▸ MATERIALS PROVIDED:
────────
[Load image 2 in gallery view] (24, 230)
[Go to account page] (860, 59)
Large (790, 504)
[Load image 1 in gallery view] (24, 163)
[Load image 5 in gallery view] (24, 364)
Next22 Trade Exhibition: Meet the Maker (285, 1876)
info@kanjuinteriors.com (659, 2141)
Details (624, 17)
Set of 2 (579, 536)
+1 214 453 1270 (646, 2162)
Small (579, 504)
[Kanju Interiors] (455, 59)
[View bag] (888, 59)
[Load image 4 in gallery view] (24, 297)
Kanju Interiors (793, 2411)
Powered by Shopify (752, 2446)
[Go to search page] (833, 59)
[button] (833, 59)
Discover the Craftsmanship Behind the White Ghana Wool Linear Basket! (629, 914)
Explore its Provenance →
────────
▸ EXERCISE DESCRIPTION:
Taking the entries from their first line through the line with "Next22 Trade Exhibition: Meet", inclusive, restate each line word for word and give nothing else.

▸ THE COMPLETED TASK:
[Load image 2 in gallery view] (24, 230)
[Go to account page] (860, 59)
Large (790, 504)
[Load image 1 in gallery view] (24, 163)
[Load image 5 in gallery view] (24, 364)
Next22 Trade Exhibition: Meet the Maker (285, 1876)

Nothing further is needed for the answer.